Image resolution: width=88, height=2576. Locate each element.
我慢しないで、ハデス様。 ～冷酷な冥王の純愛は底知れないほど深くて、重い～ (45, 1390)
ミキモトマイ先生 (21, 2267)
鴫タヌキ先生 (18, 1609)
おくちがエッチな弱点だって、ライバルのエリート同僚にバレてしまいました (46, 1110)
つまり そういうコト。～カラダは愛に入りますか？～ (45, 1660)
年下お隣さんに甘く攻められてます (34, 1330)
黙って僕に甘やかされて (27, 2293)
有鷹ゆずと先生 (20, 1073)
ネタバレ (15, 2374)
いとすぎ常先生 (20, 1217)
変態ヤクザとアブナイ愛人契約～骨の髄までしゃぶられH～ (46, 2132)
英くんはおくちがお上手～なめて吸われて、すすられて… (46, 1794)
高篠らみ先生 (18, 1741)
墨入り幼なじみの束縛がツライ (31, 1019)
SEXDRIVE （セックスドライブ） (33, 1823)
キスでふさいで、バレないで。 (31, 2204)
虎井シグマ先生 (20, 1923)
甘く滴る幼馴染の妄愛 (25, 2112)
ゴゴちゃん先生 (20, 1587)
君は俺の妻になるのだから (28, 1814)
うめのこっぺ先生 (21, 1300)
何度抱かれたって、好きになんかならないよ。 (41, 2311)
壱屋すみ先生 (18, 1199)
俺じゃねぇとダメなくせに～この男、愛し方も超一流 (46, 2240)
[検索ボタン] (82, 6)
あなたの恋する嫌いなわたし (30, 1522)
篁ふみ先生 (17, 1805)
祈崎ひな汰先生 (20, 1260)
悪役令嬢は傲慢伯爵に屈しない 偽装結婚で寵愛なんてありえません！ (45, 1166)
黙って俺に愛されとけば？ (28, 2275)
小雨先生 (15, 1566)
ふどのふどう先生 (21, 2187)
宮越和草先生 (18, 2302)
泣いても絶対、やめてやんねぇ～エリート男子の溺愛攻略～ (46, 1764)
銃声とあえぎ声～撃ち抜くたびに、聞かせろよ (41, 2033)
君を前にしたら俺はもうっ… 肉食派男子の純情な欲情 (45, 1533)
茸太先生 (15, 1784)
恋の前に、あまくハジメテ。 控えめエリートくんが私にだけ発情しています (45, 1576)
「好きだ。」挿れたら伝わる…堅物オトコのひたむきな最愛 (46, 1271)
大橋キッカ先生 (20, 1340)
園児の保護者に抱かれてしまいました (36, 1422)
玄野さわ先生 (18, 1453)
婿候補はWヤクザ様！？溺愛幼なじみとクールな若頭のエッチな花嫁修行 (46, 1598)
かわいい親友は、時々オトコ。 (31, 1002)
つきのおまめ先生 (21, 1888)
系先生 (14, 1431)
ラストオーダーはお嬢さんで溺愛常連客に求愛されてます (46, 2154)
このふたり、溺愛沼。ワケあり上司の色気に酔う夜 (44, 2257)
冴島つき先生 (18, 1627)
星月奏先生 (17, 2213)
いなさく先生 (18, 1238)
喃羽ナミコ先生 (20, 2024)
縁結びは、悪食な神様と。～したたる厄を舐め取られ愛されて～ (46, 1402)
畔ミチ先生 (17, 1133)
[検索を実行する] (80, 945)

**Try it:**
Return word for word the lines above from the line with "英くんはおくちがお上手～なめて吸われて、すすられて… (46, 1794)" to the line with "壱屋すみ先生 (18, 1199)", including both and leaving out all others.

**Reply to the task:**
英くんはおくちがお上手～なめて吸われて、すすられて… (46, 1794)
高篠らみ先生 (18, 1741)
墨入り幼なじみの束縛がツライ (31, 1019)
SEXDRIVE （セックスドライブ） (33, 1823)
キスでふさいで、バレないで。 (31, 2204)
虎井シグマ先生 (20, 1923)
甘く滴る幼馴染の妄愛 (25, 2112)
ゴゴちゃん先生 (20, 1587)
君は俺の妻になるのだから (28, 1814)
うめのこっぺ先生 (21, 1300)
何度抱かれたって、好きになんかならないよ。 (41, 2311)
壱屋すみ先生 (18, 1199)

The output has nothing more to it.